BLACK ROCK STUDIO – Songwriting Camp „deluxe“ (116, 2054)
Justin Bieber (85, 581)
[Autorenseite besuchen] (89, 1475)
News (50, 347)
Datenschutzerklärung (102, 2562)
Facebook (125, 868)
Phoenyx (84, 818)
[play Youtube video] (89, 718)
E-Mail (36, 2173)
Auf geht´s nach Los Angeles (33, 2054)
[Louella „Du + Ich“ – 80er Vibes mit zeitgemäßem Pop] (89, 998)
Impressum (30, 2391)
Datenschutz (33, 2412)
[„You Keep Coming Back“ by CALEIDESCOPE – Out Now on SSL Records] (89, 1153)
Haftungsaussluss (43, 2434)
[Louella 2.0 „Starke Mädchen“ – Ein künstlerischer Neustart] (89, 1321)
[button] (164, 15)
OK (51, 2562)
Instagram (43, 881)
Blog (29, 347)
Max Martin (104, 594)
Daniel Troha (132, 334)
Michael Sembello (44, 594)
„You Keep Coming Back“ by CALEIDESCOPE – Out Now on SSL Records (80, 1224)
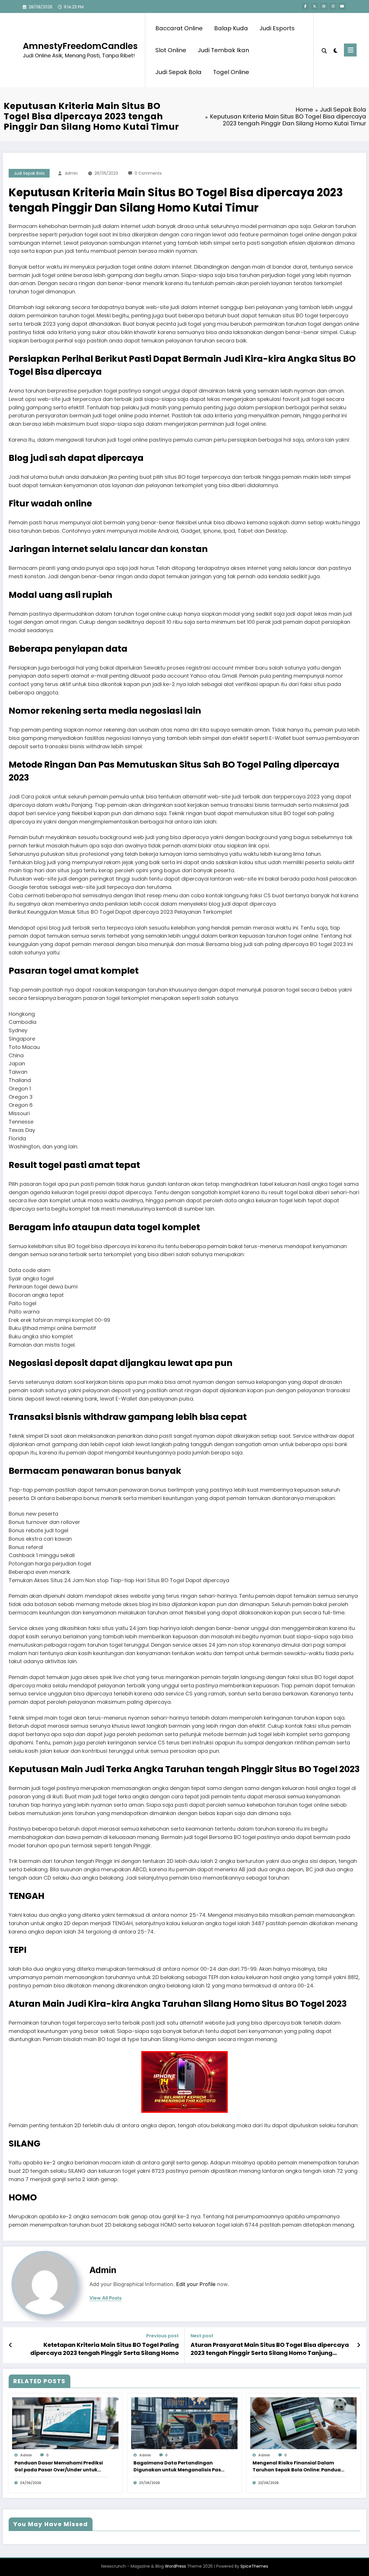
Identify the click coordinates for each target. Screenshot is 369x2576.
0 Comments (148, 173)
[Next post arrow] (358, 2345)
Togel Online (231, 72)
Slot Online (170, 50)
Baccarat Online (179, 28)
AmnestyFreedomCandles (80, 46)
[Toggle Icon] (350, 50)
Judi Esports (277, 28)
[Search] (324, 50)
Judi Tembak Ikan (223, 50)
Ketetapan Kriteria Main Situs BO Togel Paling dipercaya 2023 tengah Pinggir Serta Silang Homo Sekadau (104, 2349)
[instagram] (333, 6)
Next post (202, 2335)
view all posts (105, 2298)
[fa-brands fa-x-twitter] (314, 6)
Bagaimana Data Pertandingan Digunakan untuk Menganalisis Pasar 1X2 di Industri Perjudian (179, 2466)
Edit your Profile (196, 2284)
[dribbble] (323, 6)
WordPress (175, 2566)
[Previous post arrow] (10, 2345)
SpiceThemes (254, 2566)
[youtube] (342, 6)
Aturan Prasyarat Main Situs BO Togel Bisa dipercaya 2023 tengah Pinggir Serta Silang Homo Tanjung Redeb (270, 2349)
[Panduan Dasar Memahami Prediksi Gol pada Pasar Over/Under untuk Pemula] (65, 2422)
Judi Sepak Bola (178, 72)
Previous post (162, 2335)
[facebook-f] (305, 6)
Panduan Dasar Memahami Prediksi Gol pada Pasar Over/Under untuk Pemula (58, 2466)
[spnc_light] (336, 49)
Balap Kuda (231, 28)
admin (71, 173)
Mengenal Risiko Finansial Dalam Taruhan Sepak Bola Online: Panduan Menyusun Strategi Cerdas (298, 2466)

> **Work request**
Transcribe the data exactly and leave no picture in the copy.

> **Output for this exercise**
BLACK ROCK STUDIO – Songwriting Camp „deluxe“ (116, 2054)
Justin Bieber (85, 581)
[Autorenseite besuchen] (89, 1475)
News (50, 347)
Datenschutzerklärung (102, 2562)
Facebook (125, 868)
Phoenyx (84, 818)
[play Youtube video] (89, 718)
E-Mail (36, 2173)
Auf geht´s nach Los Angeles (33, 2054)
[Louella „Du + Ich“ – 80er Vibes mit zeitgemäßem Pop] (89, 998)
Impressum (30, 2391)
Datenschutz (33, 2412)
[„You Keep Coming Back“ by CALEIDESCOPE – Out Now on SSL Records] (89, 1153)
Haftungsaussluss (43, 2434)
[Louella 2.0 „Starke Mädchen“ – Ein künstlerischer Neustart] (89, 1321)
[button] (164, 15)
OK (51, 2562)
Instagram (43, 881)
Blog (29, 347)
Max Martin (104, 594)
Daniel Troha (132, 334)
Michael Sembello (44, 594)
„You Keep Coming Back“ by CALEIDESCOPE – Out Now on SSL Records (80, 1224)
Identify the click coordinates for each target. Screenshot is 369x2576.
0 Comments (148, 173)
[Next post arrow] (358, 2345)
Togel Online (231, 72)
Slot Online (170, 50)
Baccarat Online (179, 28)
AmnestyFreedomCandles (80, 46)
[Toggle Icon] (350, 50)
Judi Esports (277, 28)
[Search] (324, 50)
Judi Tembak Ikan (223, 50)
Ketetapan Kriteria Main Situs BO Togel Paling dipercaya 2023 tengah Pinggir Serta Silang Homo Sekadau (104, 2349)
[instagram] (333, 6)
Next post (202, 2335)
view all posts (105, 2298)
[fa-brands fa-x-twitter] (314, 6)
Bagaimana Data Pertandingan Digunakan untuk Menganalisis Pasar 1X2 di Industri Perjudian (179, 2466)
Edit your Profile (196, 2284)
[dribbble] (323, 6)
WordPress (175, 2566)
[Previous post arrow] (10, 2345)
SpiceThemes (254, 2566)
[youtube] (342, 6)
Aturan Prasyarat Main Situs BO Togel Bisa dipercaya 2023 tengah Pinggir Serta Silang Homo Tanjung Redeb (270, 2349)
[Panduan Dasar Memahami Prediksi Gol pada Pasar Over/Under untuk Pemula] (65, 2422)
Judi Sepak Bola (178, 72)
Previous post (162, 2335)
[facebook-f] (305, 6)
Panduan Dasar Memahami Prediksi Gol pada Pasar Over/Under untuk Pemula (58, 2466)
[spnc_light] (336, 49)
Balap Kuda (231, 28)
admin (71, 173)
Mengenal Risiko Finansial Dalam Taruhan Sepak Bola Online: Panduan Menyusun Strategi Cerdas (298, 2466)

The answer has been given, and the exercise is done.